TEXT SHOWN –
There is a vast discrepancy between what companies advertise (the best place to work, nurturing good work-life balance, being transparent, etc) and the reality.
Grab a beer and talk openly to anybody who was in tech long enough, and you will hear horror stories about 80 hours works weeks, terrible political games, backstabbing, and broken promises.
I have a friend of mine who is currently in Europe, and while we chatted, he sent me something like, “On one hand, US salaries are nice, but on the other hand, do I really want to get back living through this crap again?”. There are some decent companies, and there are some decent teams. However, they are outnumbered by companies with very questionable cultures.
However, I believe there is a tsunami wave that will change all of that on the horizon. For as long as I remember, there was significant asymmetry of information in employer-employee relations. Employers could have learned quite a lot about a candidate. They could have read their resume, called references, checked LinkedIn (starting from 2003), checked other media (Facebook, etc.), looked at GitHub, run a background check. There were tons and tons of data points available for employers. I don’t think all of them were utilized, but a company could have got all this info if they wanted. And they have the resources to do so.

TASK 1 – In the text about tech workplace culture, starting from what year could employers check LinkedIn?
The text and the rows are separate, unrelated material.

DATASET ROWS –
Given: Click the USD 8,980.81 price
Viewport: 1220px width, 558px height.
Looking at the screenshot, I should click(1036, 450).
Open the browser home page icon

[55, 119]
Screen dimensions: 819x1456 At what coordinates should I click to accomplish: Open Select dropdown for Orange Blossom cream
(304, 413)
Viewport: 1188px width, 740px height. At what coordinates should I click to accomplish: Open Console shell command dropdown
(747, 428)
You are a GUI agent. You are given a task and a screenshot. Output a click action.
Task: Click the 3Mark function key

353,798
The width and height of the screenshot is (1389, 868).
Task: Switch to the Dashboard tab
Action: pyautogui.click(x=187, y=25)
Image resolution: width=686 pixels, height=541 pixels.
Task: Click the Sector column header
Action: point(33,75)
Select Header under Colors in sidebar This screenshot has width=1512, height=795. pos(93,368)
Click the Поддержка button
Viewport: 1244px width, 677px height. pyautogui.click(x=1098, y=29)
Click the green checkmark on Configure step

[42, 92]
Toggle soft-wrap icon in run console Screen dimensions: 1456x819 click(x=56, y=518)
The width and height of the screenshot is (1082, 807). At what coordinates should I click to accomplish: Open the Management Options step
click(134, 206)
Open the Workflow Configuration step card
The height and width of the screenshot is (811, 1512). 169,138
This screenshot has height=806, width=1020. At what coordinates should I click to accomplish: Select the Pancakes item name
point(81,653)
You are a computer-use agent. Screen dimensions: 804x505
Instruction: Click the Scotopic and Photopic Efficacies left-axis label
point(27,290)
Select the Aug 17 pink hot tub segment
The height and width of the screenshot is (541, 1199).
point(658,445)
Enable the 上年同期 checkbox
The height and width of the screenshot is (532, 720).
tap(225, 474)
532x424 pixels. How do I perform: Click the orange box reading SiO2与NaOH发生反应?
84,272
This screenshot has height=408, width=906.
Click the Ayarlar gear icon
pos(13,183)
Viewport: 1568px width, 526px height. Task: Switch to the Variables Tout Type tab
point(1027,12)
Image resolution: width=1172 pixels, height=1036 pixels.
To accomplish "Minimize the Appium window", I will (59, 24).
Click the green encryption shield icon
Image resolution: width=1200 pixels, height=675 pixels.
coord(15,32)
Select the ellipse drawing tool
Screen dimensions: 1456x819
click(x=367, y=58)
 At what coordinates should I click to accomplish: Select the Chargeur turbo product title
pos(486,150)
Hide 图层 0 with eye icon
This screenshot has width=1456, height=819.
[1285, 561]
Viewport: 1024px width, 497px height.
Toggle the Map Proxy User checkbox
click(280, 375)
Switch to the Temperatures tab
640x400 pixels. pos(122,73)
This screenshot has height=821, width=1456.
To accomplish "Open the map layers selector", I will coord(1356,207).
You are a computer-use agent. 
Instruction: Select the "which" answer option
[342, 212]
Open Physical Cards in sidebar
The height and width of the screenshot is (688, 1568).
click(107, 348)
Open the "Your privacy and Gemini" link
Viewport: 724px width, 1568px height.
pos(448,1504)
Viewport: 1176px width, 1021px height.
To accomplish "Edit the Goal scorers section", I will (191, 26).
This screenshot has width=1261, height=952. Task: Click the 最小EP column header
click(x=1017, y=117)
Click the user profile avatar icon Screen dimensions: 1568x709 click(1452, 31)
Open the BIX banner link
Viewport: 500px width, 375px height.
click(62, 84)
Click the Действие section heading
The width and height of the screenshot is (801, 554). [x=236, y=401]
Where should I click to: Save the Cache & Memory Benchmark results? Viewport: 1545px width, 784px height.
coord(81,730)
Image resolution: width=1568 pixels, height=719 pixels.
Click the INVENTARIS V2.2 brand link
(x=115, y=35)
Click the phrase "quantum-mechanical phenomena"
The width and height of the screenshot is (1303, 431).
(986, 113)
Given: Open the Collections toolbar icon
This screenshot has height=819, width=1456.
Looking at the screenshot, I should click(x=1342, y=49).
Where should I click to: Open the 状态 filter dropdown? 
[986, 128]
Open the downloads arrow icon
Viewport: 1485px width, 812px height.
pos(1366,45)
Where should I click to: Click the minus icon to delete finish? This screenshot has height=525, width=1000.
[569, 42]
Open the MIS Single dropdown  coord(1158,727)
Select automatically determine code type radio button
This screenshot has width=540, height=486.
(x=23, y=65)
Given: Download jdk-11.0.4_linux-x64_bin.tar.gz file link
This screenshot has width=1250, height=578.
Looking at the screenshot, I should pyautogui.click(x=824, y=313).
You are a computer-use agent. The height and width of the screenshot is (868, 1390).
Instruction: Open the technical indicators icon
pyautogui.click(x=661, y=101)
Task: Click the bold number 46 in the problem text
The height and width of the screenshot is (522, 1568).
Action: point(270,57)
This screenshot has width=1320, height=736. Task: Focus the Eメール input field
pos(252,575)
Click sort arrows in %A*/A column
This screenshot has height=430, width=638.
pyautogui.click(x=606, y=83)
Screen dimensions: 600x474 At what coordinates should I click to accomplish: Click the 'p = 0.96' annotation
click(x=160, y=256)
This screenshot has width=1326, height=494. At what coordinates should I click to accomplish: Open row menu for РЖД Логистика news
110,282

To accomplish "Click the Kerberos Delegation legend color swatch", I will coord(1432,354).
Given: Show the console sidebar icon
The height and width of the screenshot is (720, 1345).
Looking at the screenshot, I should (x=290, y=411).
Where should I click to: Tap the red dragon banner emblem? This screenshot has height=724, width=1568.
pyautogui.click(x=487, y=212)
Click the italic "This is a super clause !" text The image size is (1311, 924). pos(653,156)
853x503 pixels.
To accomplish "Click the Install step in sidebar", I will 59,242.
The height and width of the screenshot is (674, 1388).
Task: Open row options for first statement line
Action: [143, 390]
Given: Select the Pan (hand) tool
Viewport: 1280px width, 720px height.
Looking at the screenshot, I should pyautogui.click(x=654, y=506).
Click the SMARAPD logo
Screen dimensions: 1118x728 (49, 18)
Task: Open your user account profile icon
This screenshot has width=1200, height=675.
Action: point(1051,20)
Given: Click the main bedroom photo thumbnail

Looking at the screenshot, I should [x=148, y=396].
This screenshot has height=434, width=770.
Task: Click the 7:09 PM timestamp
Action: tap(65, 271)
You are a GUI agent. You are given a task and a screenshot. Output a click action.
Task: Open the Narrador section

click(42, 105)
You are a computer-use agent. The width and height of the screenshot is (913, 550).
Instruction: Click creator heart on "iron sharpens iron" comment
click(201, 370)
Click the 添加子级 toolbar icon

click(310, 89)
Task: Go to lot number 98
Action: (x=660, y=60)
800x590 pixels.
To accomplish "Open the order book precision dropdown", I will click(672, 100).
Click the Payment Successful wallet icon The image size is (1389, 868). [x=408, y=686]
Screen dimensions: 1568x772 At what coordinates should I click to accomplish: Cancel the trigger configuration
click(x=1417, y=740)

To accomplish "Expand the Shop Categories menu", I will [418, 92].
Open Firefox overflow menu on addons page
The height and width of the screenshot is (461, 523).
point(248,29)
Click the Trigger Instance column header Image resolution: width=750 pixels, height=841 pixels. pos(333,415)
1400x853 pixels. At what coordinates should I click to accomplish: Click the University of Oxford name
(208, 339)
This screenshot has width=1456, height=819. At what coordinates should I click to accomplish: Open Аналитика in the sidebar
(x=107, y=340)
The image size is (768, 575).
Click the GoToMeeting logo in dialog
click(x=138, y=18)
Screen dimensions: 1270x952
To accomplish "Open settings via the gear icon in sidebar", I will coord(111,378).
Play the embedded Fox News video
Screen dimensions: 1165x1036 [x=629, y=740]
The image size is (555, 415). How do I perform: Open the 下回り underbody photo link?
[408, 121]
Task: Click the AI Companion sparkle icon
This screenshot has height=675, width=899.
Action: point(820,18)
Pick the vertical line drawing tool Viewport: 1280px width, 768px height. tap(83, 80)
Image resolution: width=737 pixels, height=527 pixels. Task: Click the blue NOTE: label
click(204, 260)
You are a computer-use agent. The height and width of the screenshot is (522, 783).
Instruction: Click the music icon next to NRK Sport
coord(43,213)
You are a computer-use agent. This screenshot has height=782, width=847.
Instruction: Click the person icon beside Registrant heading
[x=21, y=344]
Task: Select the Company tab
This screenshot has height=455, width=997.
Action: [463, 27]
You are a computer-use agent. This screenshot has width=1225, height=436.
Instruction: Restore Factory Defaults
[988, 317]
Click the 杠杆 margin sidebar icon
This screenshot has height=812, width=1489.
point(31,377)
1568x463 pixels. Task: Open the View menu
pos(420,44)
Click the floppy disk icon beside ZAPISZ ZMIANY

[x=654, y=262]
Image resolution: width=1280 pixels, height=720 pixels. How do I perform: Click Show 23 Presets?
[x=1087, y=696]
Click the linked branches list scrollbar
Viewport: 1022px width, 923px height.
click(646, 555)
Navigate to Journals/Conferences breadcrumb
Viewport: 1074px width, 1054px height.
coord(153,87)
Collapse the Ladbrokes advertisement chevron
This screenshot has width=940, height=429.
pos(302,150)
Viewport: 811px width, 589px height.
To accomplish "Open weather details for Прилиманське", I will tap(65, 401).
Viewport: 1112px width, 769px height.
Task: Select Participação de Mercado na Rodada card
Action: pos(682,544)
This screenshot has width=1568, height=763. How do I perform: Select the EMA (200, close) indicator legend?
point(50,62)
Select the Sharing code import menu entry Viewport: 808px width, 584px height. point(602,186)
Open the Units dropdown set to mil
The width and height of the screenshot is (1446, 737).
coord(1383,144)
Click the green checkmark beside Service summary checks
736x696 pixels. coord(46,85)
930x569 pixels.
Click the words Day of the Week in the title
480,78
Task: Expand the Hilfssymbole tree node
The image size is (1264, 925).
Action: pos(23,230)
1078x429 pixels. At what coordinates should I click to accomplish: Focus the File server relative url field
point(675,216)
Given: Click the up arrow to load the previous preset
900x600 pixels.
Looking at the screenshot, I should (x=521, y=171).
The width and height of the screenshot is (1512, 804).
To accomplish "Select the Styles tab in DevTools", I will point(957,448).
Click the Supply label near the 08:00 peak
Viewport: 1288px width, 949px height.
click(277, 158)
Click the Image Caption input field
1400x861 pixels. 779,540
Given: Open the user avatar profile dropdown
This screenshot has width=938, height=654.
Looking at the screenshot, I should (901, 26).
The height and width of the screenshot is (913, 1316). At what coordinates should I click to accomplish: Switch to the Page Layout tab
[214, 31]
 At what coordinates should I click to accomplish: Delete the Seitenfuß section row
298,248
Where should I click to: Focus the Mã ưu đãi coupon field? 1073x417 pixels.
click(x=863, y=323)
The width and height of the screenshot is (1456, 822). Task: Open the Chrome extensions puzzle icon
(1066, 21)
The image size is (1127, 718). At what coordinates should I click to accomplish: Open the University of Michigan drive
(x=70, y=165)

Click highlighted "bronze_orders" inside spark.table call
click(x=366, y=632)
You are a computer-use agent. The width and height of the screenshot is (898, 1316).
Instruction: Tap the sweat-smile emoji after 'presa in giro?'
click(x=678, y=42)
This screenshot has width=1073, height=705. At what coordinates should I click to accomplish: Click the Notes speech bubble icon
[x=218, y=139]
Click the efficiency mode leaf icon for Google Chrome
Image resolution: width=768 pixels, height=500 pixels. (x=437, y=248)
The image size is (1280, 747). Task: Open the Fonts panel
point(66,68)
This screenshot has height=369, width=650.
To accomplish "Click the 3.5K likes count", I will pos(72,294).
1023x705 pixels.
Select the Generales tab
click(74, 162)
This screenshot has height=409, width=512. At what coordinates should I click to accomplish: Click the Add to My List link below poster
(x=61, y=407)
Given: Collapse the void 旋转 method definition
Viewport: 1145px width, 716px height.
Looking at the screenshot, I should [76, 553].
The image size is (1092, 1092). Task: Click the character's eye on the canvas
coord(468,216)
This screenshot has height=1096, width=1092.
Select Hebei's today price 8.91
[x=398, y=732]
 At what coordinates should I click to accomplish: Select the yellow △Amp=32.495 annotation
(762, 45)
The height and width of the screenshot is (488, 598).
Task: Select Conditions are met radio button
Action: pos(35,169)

TASK 2 – Rename "checkmark" to "tick mark" in the rows, starting with the line with "Viewport: 1188px width, 740px" and going on through the line with "Toggle soft-wrap icon", and give only those lines again with everything else unchanged.

ANSWER 1 – 2003

ANSWER 2 –
Viewport: 1188px width, 740px height. At what coordinates should I click to accomplish: Open Console shell command dropdown
(747, 428)
You are a GUI agent. You are given a task and a screenshot. Output a click action.
Task: Click the 3Mark function key

353,798
The width and height of the screenshot is (1389, 868).
Task: Switch to the Dashboard tab
Action: pyautogui.click(x=187, y=25)
Image resolution: width=686 pixels, height=541 pixels.
Task: Click the Sector column header
Action: point(33,75)
Select Header under Colors in sidebar This screenshot has width=1512, height=795. pos(93,368)
Click the Поддержка button
Viewport: 1244px width, 677px height. pyautogui.click(x=1098, y=29)
Click the green tick mark on Configure step

[42, 92]
Toggle soft-wrap icon in run console Screen dimensions: 1456x819 click(x=56, y=518)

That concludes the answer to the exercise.